TEXT »
+--
IPSWICH HOSPITAL TO OPEN NEW EMERGENCY DEPARTMENT
| Published: 2nd June 2008 12:40 |

The Garrett Anderson Centre - named after Elizabeth Garrett Anderson, the first female GP and a former mayor of Aldeburgh - is the biggest development on the hospital site for 30 years and will house emergency care, day surgery, elective care and critical care.
A state-of-the-art Emergency Department, more than twice the size of the current department, will be the first to open its doors.
It includes a children's emergency department with specialist paediatric staff, four treatment rooms and inside and outside play areas.
The main department features nine major treatment rooms, each with brand new, latest technology monitoring equipment and three state-of-the-art resuscitation bays. The building has been built to provide services into the future so there are a further four major treatment rooms and three resuscitation bays ready for use when required. The department is has been fully equipped with hundreds of thousands of pounds worth of new equipment.
All assessment rooms are single occupancy for improved patient privacy, as well as being much bigger and brighter.
+--
COLLECTED MATERIAL »

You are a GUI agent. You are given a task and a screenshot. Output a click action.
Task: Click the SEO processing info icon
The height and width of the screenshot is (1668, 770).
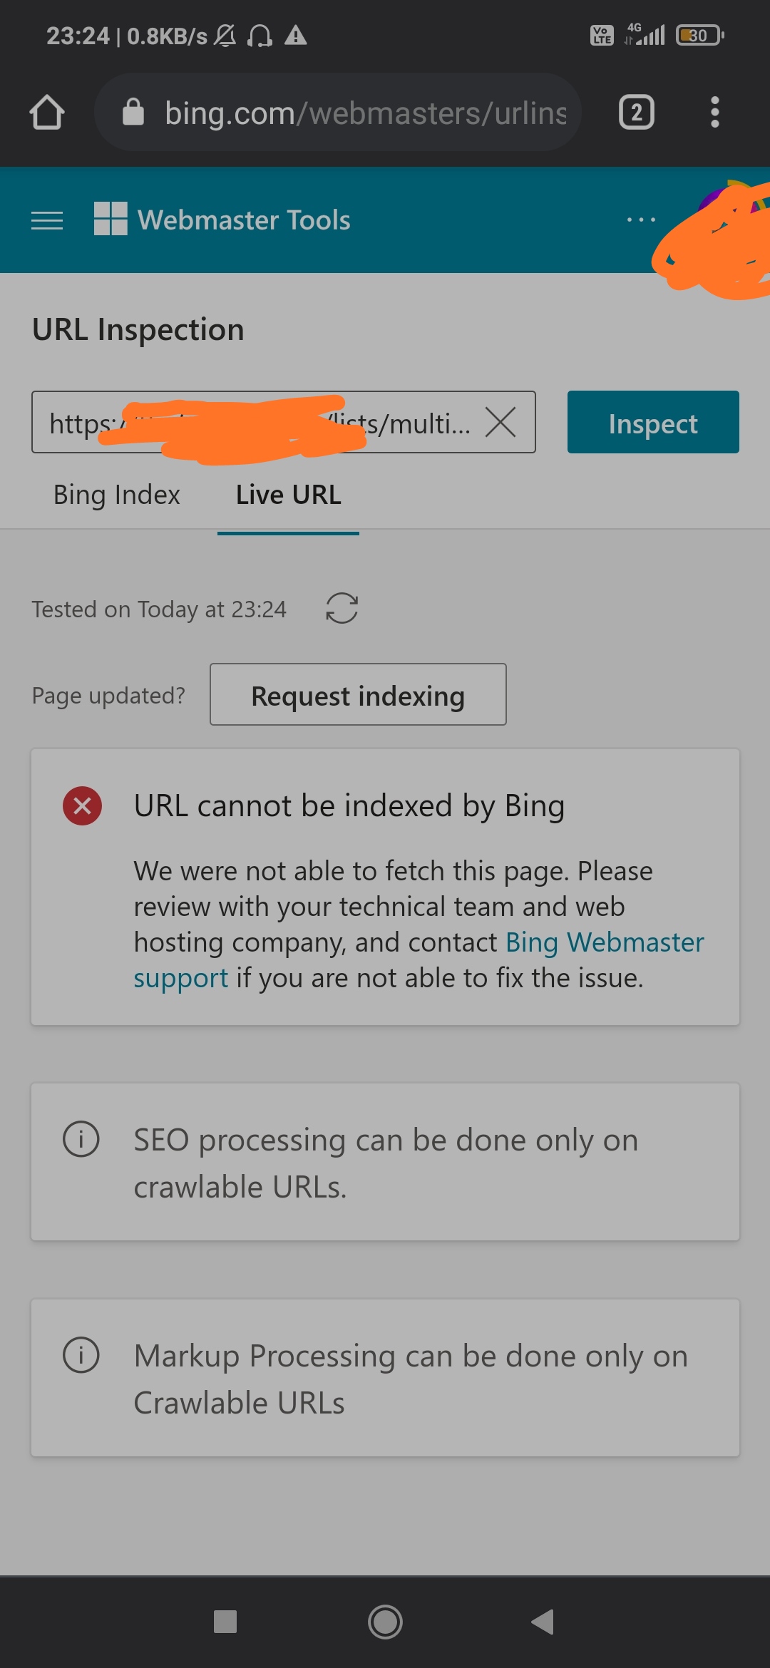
+--
EXERCISE DIRECTIONS » Extend the news item about Ipswich Hospital's new emergency department past its final sentence. None of the data is needed for anything here.

WRITTEN REPLY »
Patients arriving by ambulance will be taken via the ambulance entrance at the back of the building. This allows rapid access to the resuscitation area and major treatment rooms.
The department also boasts a brand new ambulatory care area accessible from the main entrance to all patients arriving by private transport. This incorporates a fully equipped urgent care/minor injury unit open 24 hours day where patients will be seen promptly by highly trained doctors and nurses with access to full diagnostics including x-ray, ultrasound and pathology.
Consultant David Lewis said: "This is a fantastic new facility which will make a tremendous difference in the way we care for patients"
Anyone who goes to the Emergency Department after 8am on Tuesday will need to go to the Garrett Anderson Centre. There is a bus stop outside the building and it is next to both long and short-stay public car parks.
The rest of the centre includes a day surgery suite with four theatres and an area dedicated for children, a 40-bed ward for elective care with 20 single rooms, all en suite, and a 22-bed critical care unit with four isolation rooms to help tackle infections. All the departments will move in throughout June.
Mark Madden, Director of Finance and Performance, said: "The new four-storey centre will provide a 21 st century healthcare environment for the benefit of patients in Suffolk."